* What you will do *
Transcribe word for word the part of the forum thread on school bullying that starts at "Kon if this" and ends at "until they do.".

* Extract provided *
%%
However I get that not everyone will agree with me, having that that not one comment made on this thread has swayed my opinion.

OP posts:
Userone1 · 03/03/2017 09:03

Kon if this boy is repeatedly bullying and the sanctions are not working, in my opinion you need to speak to school about putting effective strategies into place.

I suspect your school have policies that a) they are not using b) or not using consistently c) children/parents have no idea what they are

Rather than calling for harsher sanctions, I suspect all school need to do is follow the policies they already have in place, consistently for them to be effective.

All children, need very clear behaviour, boundaries and consequences so they know what is expected of them. You can't just make them up on the spot.

Personally I would get copies of school policies and ensure they follow them. If they don't follow them, complain until they do.

Originalfoogirl · 03/03/2017 09:04

So, the best way to deal with a bully is to never reward them for their achievements ever?

I can understand if he was given an "outstanding citizen" award at school, that might be a bit off, but excluding them from non related activities. Being in the team isn't a reward, it is part of school life. Team sports help build the self esteem of children, help them work as a team, give them a focus, builds discipline, keep them out of mischief. If he's at football practice, he isn't bullying children. It also gives the school currency, as bad behaviour will see him missing games and that might just be what helps turn him around.

It's tough when you perceive your child is being unjustly treated, but if I heard my child's bully was joining a football team, I'd be pleased he was given something that might just help him reform.
%%
* Information given *
%%
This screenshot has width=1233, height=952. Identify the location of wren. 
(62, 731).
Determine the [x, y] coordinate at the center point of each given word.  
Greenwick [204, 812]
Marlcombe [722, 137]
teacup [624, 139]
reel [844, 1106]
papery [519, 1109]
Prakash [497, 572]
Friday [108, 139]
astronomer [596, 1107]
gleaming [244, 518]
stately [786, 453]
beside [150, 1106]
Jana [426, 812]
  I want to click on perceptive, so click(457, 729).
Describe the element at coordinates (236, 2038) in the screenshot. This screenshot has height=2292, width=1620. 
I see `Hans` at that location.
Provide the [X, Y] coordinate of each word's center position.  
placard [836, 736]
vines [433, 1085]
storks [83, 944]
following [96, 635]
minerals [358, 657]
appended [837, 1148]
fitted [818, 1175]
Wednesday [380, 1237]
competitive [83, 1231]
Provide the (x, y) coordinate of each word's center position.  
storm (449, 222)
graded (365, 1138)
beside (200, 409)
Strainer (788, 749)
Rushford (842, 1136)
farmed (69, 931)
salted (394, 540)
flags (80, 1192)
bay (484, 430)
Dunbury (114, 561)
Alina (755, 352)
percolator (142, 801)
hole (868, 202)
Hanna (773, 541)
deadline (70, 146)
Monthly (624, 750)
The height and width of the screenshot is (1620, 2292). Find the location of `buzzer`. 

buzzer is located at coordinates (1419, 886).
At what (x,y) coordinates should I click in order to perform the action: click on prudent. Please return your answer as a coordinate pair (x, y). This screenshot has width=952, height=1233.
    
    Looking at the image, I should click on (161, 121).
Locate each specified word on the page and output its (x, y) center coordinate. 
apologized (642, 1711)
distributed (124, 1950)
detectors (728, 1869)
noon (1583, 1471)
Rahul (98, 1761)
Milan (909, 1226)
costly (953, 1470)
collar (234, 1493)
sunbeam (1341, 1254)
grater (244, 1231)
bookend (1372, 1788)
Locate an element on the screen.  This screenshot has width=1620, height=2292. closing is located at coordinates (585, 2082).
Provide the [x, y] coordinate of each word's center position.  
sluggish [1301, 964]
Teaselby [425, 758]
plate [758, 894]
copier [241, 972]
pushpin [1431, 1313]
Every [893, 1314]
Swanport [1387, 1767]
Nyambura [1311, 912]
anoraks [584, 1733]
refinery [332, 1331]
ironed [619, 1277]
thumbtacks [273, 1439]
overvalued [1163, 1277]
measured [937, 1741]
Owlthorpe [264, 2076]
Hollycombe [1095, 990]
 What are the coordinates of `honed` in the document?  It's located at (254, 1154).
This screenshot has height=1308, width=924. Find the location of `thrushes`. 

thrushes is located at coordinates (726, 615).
%%
* Response area *
Kon if this boy is repeatedly bullying and the sanctions are not working, in my opinion you need to speak to school about putting effective strategies into place.

I suspect your school have policies that a) they are not using b) or not using consistently c) children/parents have no idea what they are

Rather than calling for harsher sanctions, I suspect all school need to do is follow the policies they already have in place, consistently for them to be effective.

All children, need very clear behaviour, boundaries and consequences so they know what is expected of them. You can't just make them up on the spot.

Personally I would get copies of school policies and ensure they follow them. If they don't follow them, complain until they do.